PILR-alpha is expressed by neutrophils, macrophages, monocytes, mast cells, APCs, microglia, neurons, cardiac muscle and renal proximal plus pancreatic duct eipthelium (4, 7, 8). It has multiple binding partners, including CD99 (4, 9), glycoprotein B/gB of HSV1 (in human) (7), PANP (PILR-associated neural protein) (8) and NPDC1 plus collectin-12 (10). Although PILR-alpha and -beta are related through gene duplication and highly similar in their ECD aa sequence, they do not necessarily share the same ligands, as PILR-beta fails to bind to gB and PANP (8, 10). Notably, PILR-alpha binding appears to be dependent upon the presence of a poorly-defined peptide sequence coupled to a sialylated, O-linked carbohydrate motif (5, 9-12). It is unclear what function(s) can be attributed to PILR-alpha. One possibility suggests that in the early stage of an immune response, PILR-beta predominates over PILR-alpha on the APC surface. Ligation of PILR-beta by CD99 induces IL-12 production and immune cell activation. But this ligation also upregulates PILR-alpha expression, and subsequent CD99:PILR-alpha engagement now promotes IL-27 production, with a concomitant increase in T cell IL-10 production and a downregulation of the inflammatory response (10).

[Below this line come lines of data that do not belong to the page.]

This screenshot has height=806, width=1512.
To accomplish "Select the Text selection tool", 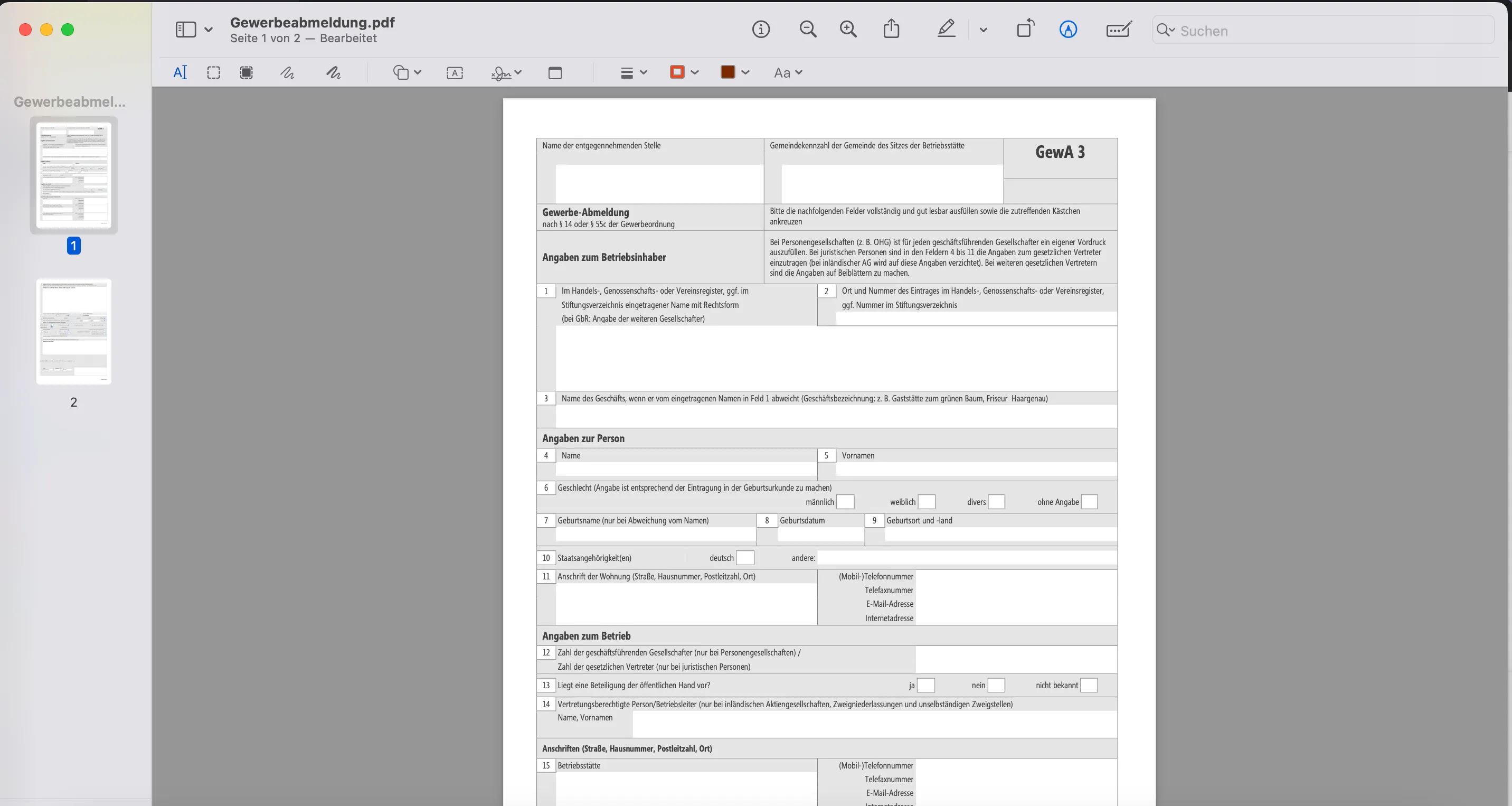I will (x=180, y=72).
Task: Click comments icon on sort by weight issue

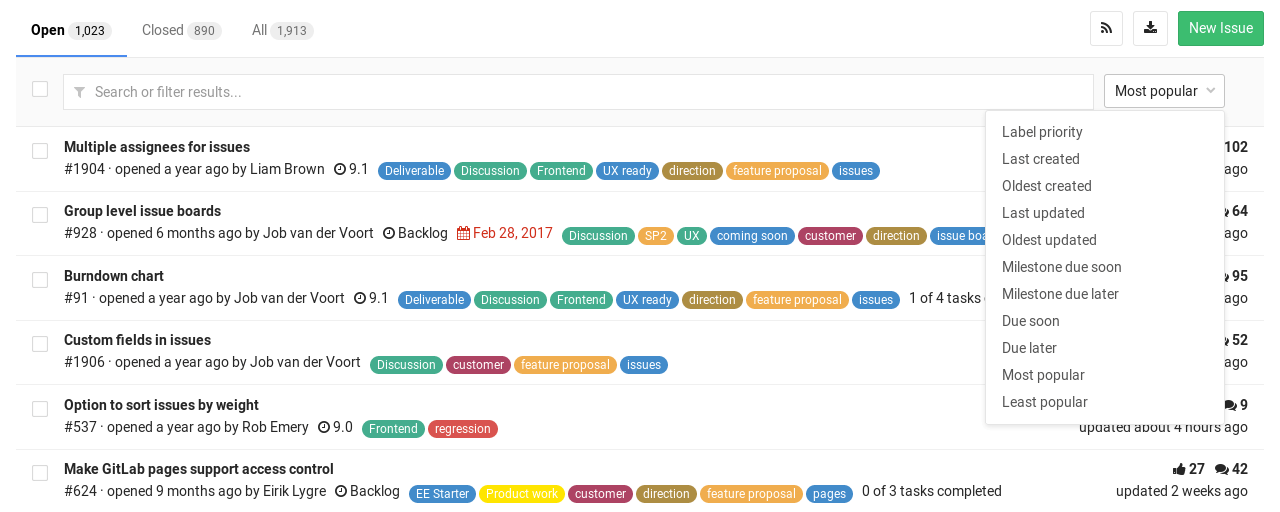Action: (1230, 405)
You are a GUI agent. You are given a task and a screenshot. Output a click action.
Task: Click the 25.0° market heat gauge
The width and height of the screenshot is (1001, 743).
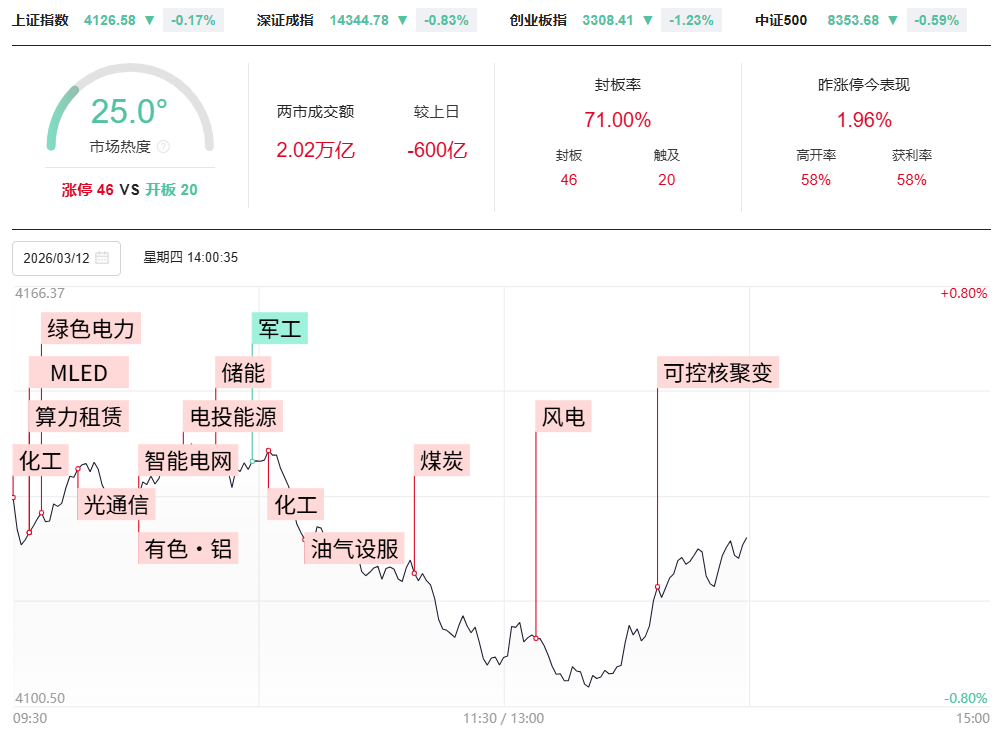pos(130,112)
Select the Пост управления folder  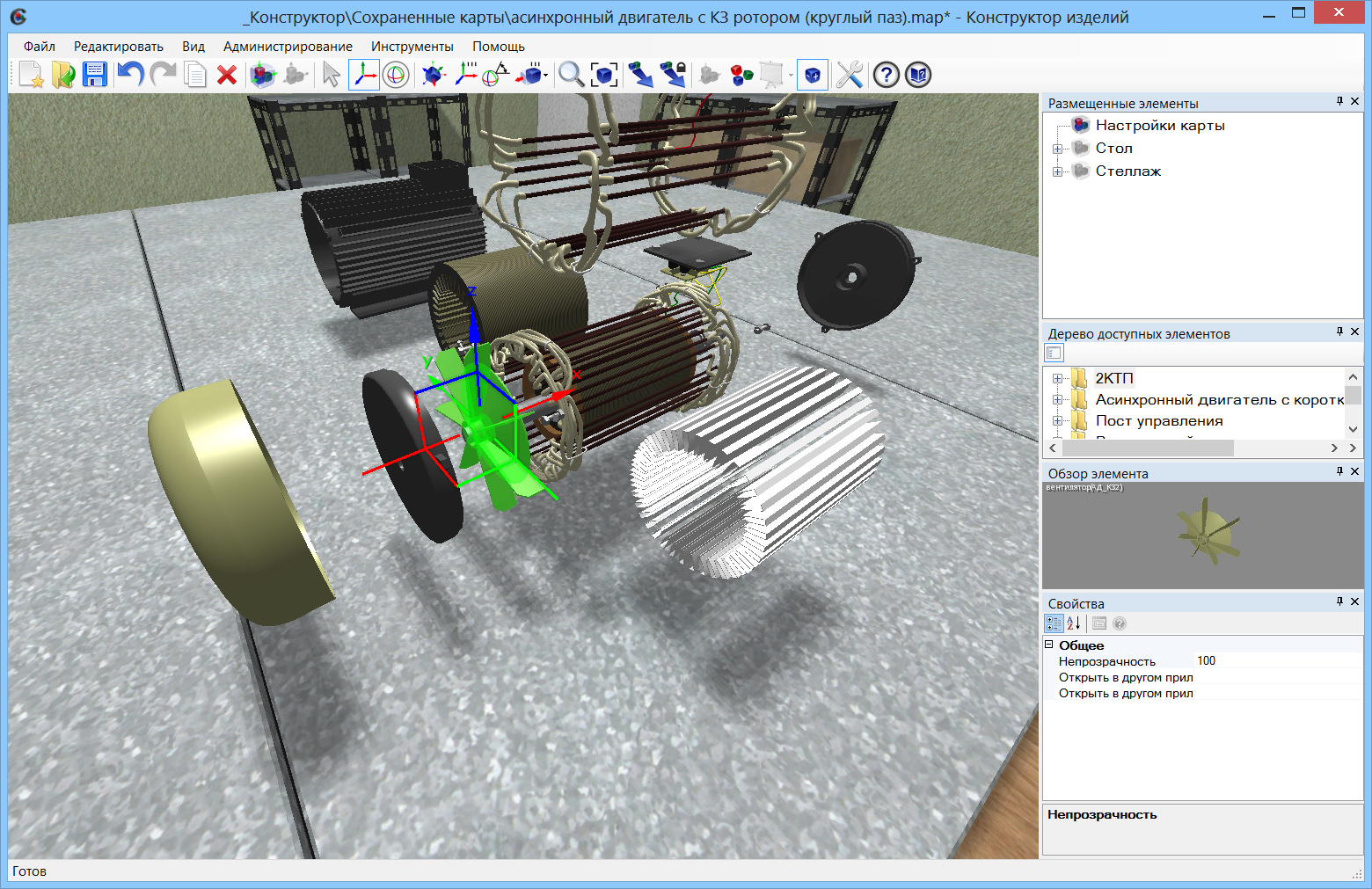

- Wilson, M.D. et al. (2006) Physiol. Genomics 27:201.
- Lanier, L.L. (2001) Curr. Opin. Immunol. 13:326.
- Fournier, N. et al. (2000) J. Immunol. 165:1197.
- Shiratori, I. et al. (2004) J. Exp. Med. 199:525.
- Mousseau, D.D. et al. (2000) J. Biol. Chem. 275:4467.
- SwissProt Accession # Q9UKJ1.
- Tato, C.M. et al. (2012) PLoS ONE 7:e31680.
- Satoh, T. et al. (2008) Cell 132:935.
- Tabata, S. et al. (2008),J. Biol. Chem. 283:8893.
- Sun, Y. et al. (2012) J. Biol. Chem. 287:15837.
- Wang, J. et al. (2008) J. Biol. Chem. 180:1686.
- Arii, J. et al. (2010) J. Virol. 84:10733.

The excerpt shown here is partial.